The landscape of adoptions is vast, articulate, impossible to catalogue or label.
Many different stories, do not try to combine them in a unique speech. Very often these are meetings between different cultures, obviously between different generations and talking about it as if it were something defined is simply absurd.
What we can say is that there are almost always enormous expectations on the part of the parents, who sometimes are not psychologically prepared to face this experience. Thinking of welcoming into one’s own home a child who until then had been in an institution can give rise to expectations that often clash with reality. As I said, it is impossible to generalize, and I will limit myself to a couple of words.
Adopting a child is one of the most beautiful things a human being can do, beyond the motivations that led to this choice. We all know how long and laborious the path to adoption is. Many challenging passages at the end of which it is thought that the difficult part is finished, but it is not so.
The natural mistrust of a child who already has a difficult past on their shoulders on one side, and the desire to feel like a mom and dad on the other, can give rise to short circuits of difficult solution.
But that’s not what I want to talk about, because a lot has already been said about that. Today, however, I would like to mention a rather frequent dynamic which is not spoken of.
Let’s try to imagine a child who from an early age suffers a series of abandonment and abuse. Note that for a small child even the death of a parent is experienced as an abandonment that generates anger. How do they survive psychically in the face of what appears to them as, and often is, a terrible violence? I am not just referring to the natural and conscious scepticism and distrust towards adults, hard to imagine this is not the case.
But I want to think of another reaction, not conscious, that they are likely to have in order to be able to move forward despite all those disappointments. Often the only thing they can do is make themselves indifferent, anaffective, fantasize that their affective relationship with disappointing and violent people of reference has never existed so they put on a layer of glass that will protect them and make them immune to suffering and pain. The crucial point to understand is that if over time you manage to create a valid emotional relationship and trust with the child, and it is obviously desirable that this happens, this armour will break. But it is easy to think that beneath this armour there are rabies and hatred that the child could no longer afford to live and that can emerge only in a valid relationship. If all goes well the child finds themselves “forced” to find that hope in a human relationship that in the past had been cause of so much pain and will do so through very violent crises. It is in this fundamental passage that parents must resist understanding the child without becoming authoritarian or desperate. This is indeed the most delicate and difficult period, and it is not necessarily short, far from it, but at the same time it is also the most important. It is here that everything is on the table, the possibility that the relationship evolves in one sense or the other and consequently that the child can find a lost wellbeing or get sick permanently.

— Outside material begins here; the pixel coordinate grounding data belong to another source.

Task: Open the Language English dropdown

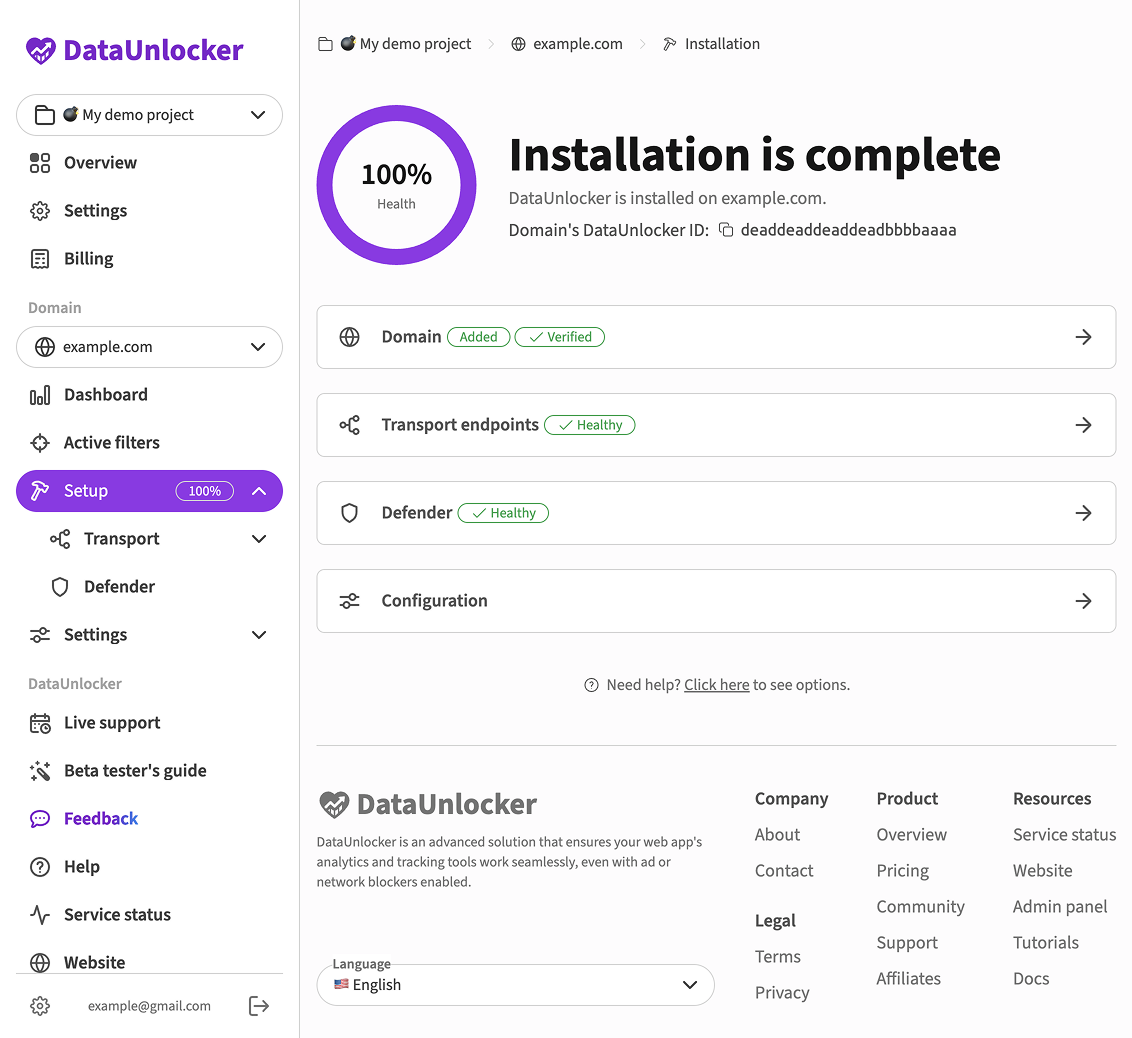Action: 515,985
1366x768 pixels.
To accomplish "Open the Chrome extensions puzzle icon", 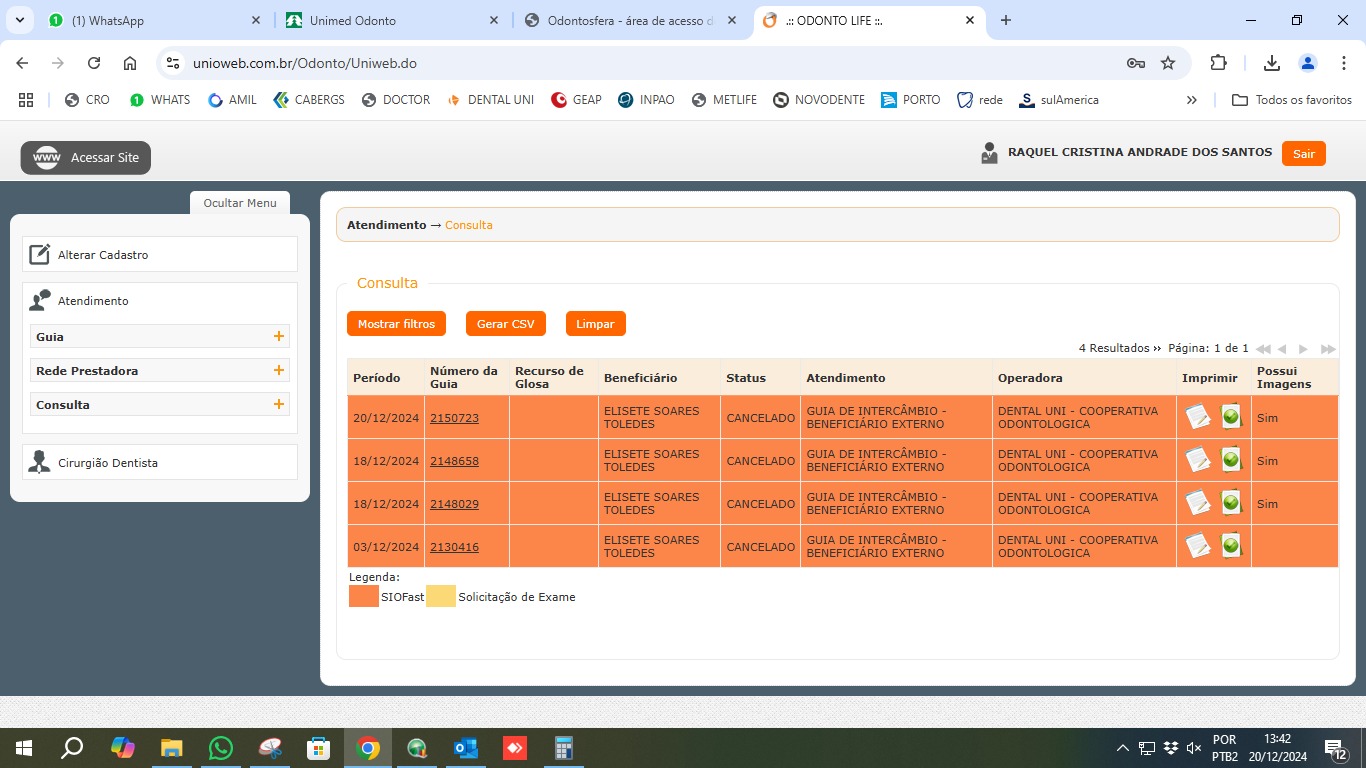I will [1218, 63].
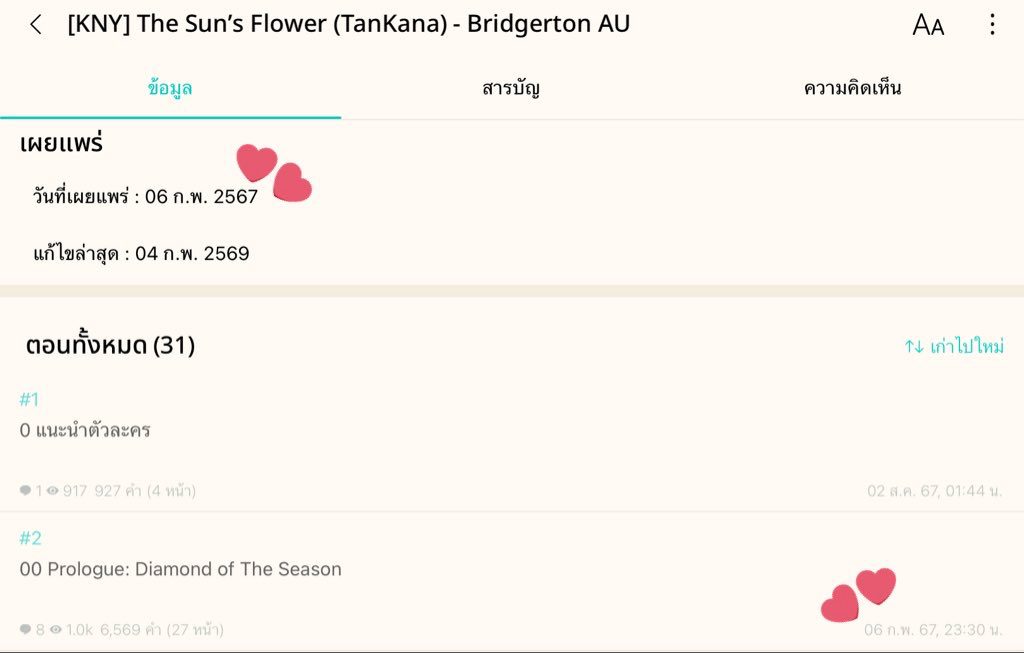The height and width of the screenshot is (653, 1024).
Task: Click the #1 chapter number label
Action: [29, 400]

Parents need to understand that those sometimes very violent reactions can be signs of something going the right way. Finally the child can afford to live what until then had been prevented and will do so in the only relationship that at that time they feel deep and reliable. But it is often unfortunately at this very stage, necessary and desirable, that the parents, unprepared and caught unaware, risk to fail everything, withdrawing, becoming hyper educational, setting rigid rules, feeling depressed, feeling failures themselves or even calling the child ungrateful, or arriving to the total surrender by saying after all is not our child. I repeat, I am not saying that things always go this way, but nobody ever talks about these things because often you do not have the theoretical tools to talk about them.
You have to remember that it should be the child who needs the parents and not the other way around because if you need to be told you are the most beautiful mother in the world it is then difficult to withstand when there are the reactions I mentioned.
I don’t want to be misunderstood, I’m not saying that because of their tormented story you have to accept any child/kid’s reaction without blinking. Saying NO is very important but if those No’s are said because you understand the internal situation of the child and not as a rabid reaction, you will avoid entering a dangerous sadomasochistic relationship whose outcome is often catastrophic.
My intention, with these lines, is not to ruin a legitimate dream but to prepare future parents for a not so remote eventuality. It is in fact in this phase of relation, so difficult but at the same time rich in possibilities, that I have seen entire families shattered, not to mention restitutions, which are constantly increasing.
And then dear mom remember that you will really be the most beautiful mom in the world if you have continued to love me even when I was pissed off, seemingly for no reason, making me understand that another world is possible!